— Try it —
Transcribe exactly the lines from the one holding "Where should I" through the closing line of the entries below. Pictures stay out of the copy.

[Provided data — start]

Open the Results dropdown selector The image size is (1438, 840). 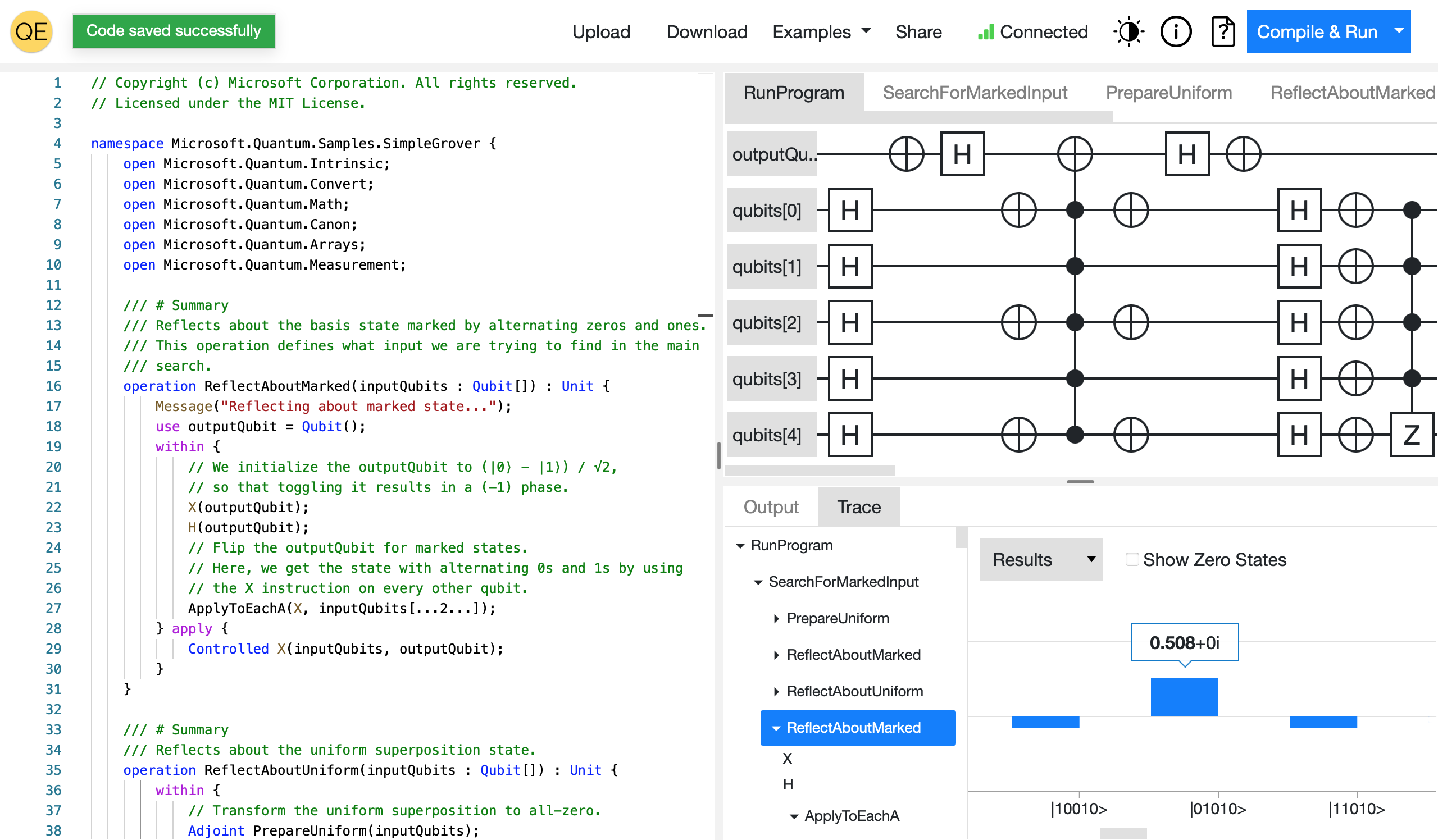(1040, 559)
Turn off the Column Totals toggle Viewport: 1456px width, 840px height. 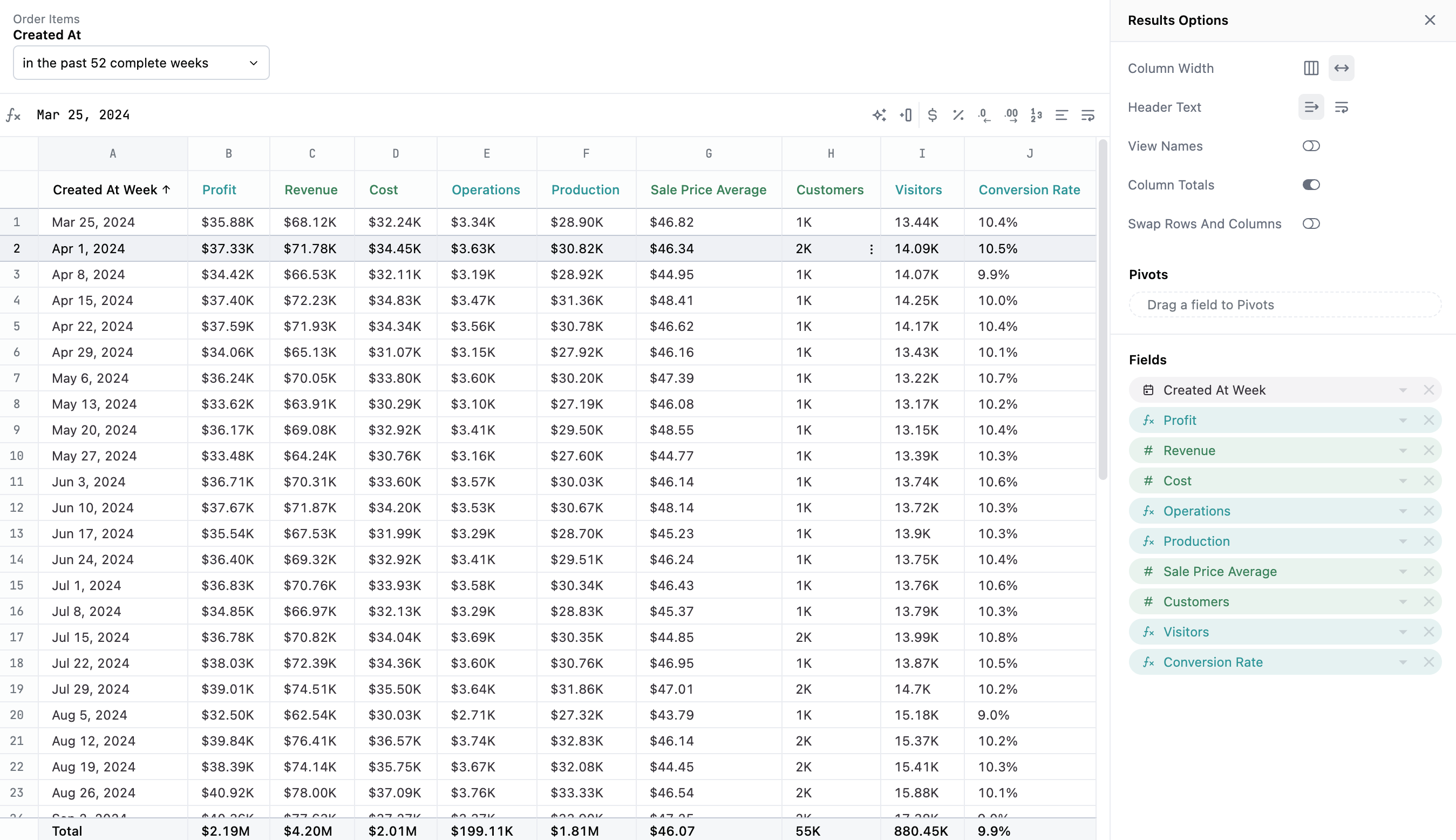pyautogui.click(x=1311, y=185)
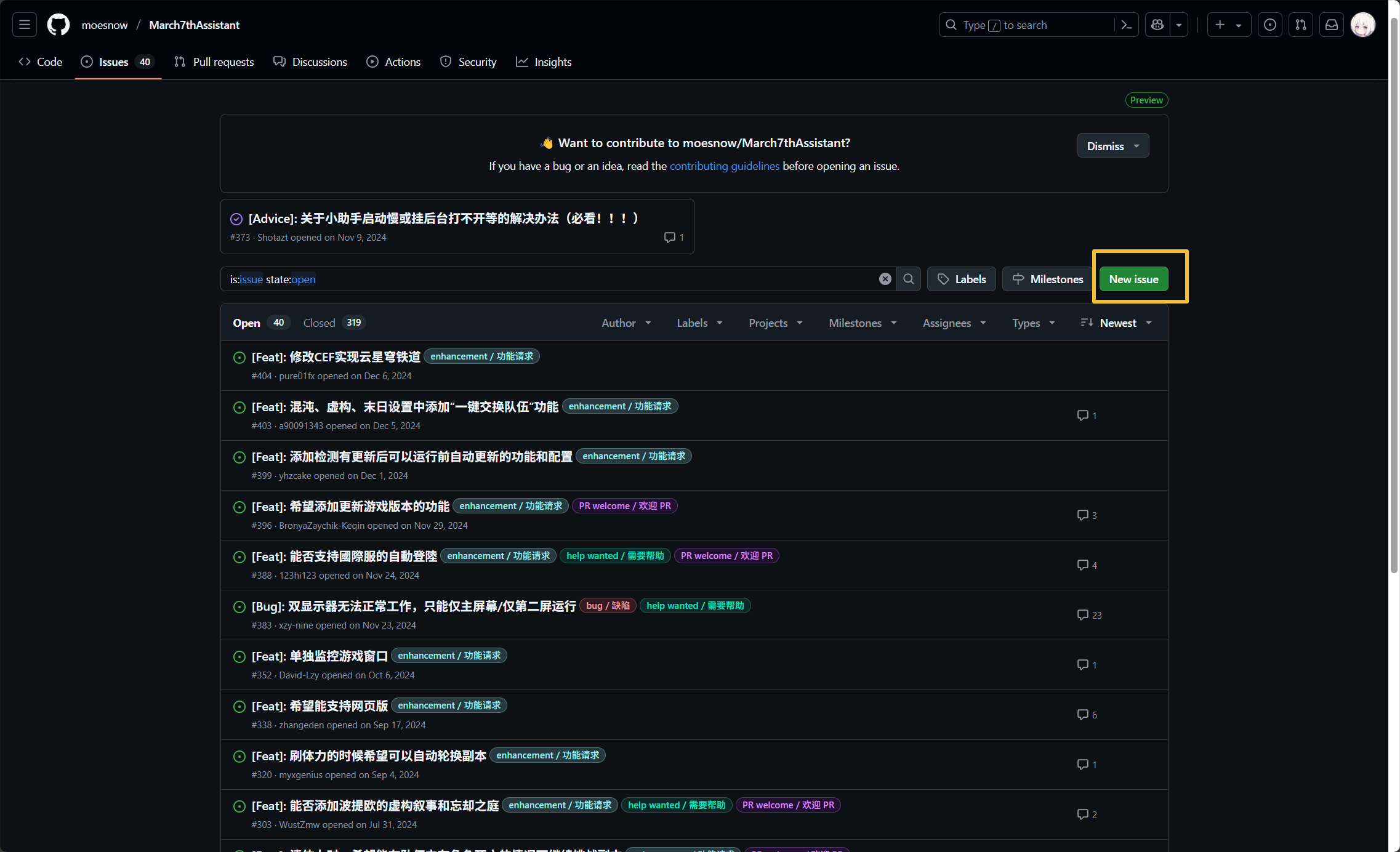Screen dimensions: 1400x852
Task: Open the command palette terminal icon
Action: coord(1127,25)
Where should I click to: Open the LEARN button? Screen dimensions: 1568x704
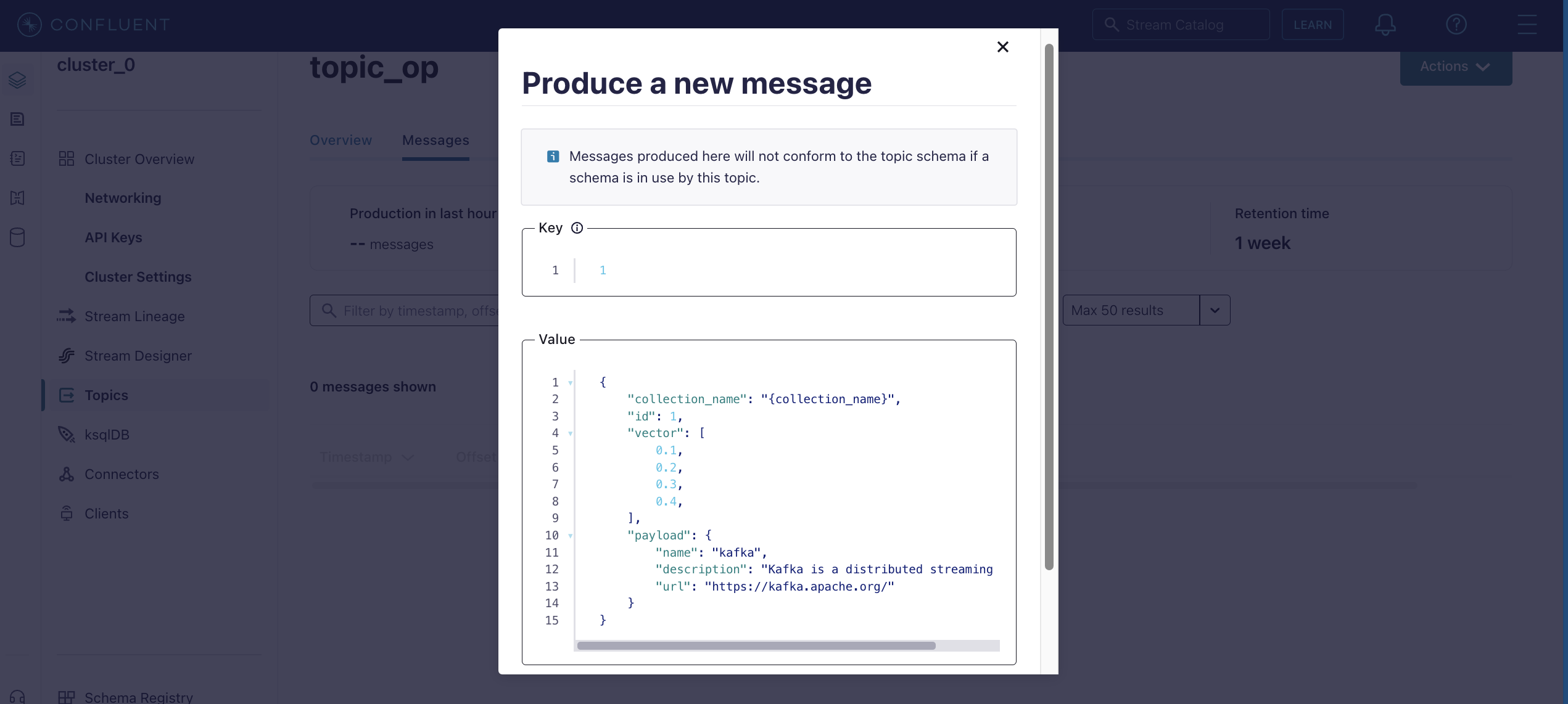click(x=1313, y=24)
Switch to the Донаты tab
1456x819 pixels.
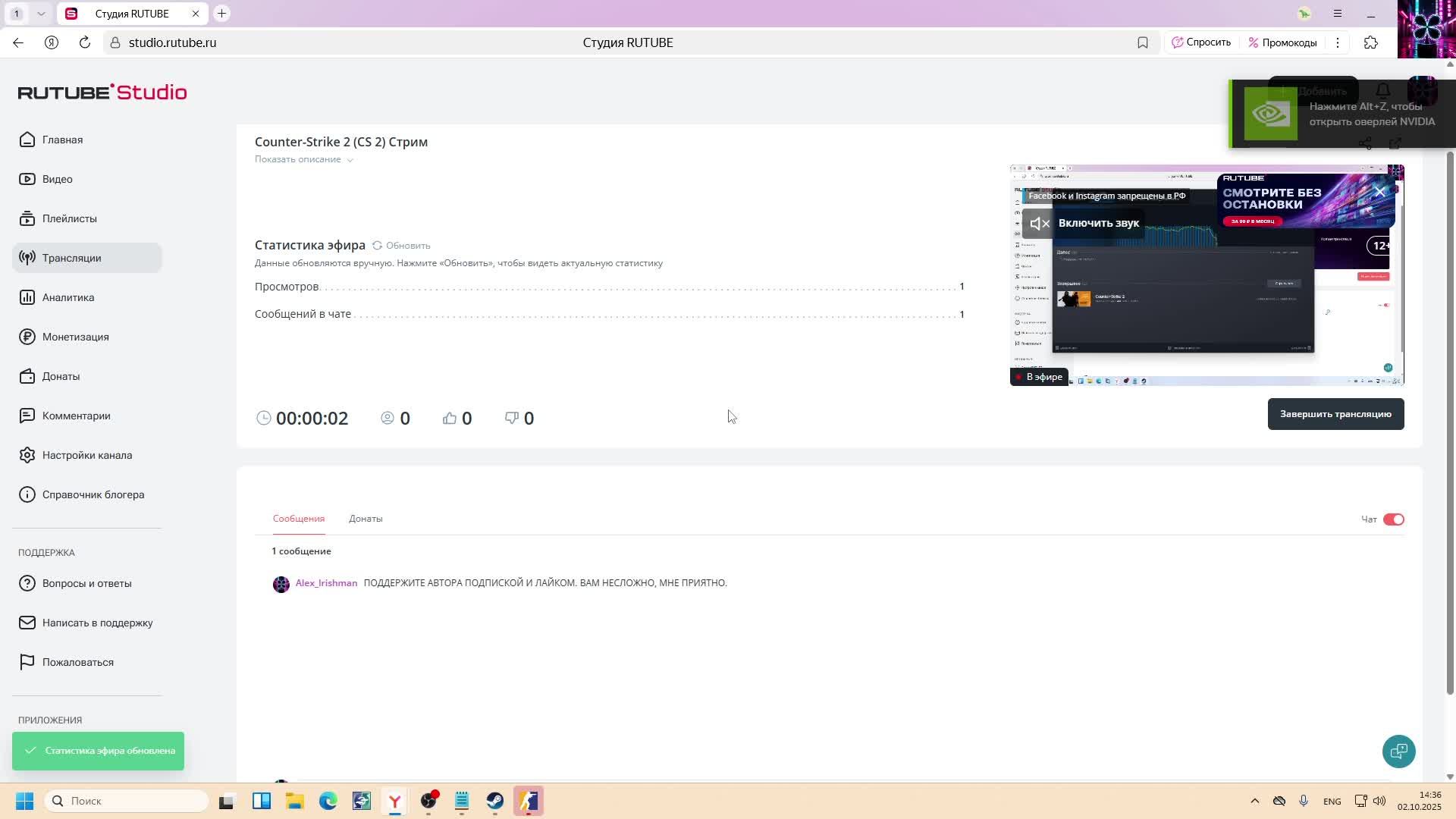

[Provided data — finish]

— Result of the exercise —
Where should I click to: Open the LEARN button? Screen dimensions: 1568x704
click(x=1313, y=24)
Switch to the Донаты tab
1456x819 pixels.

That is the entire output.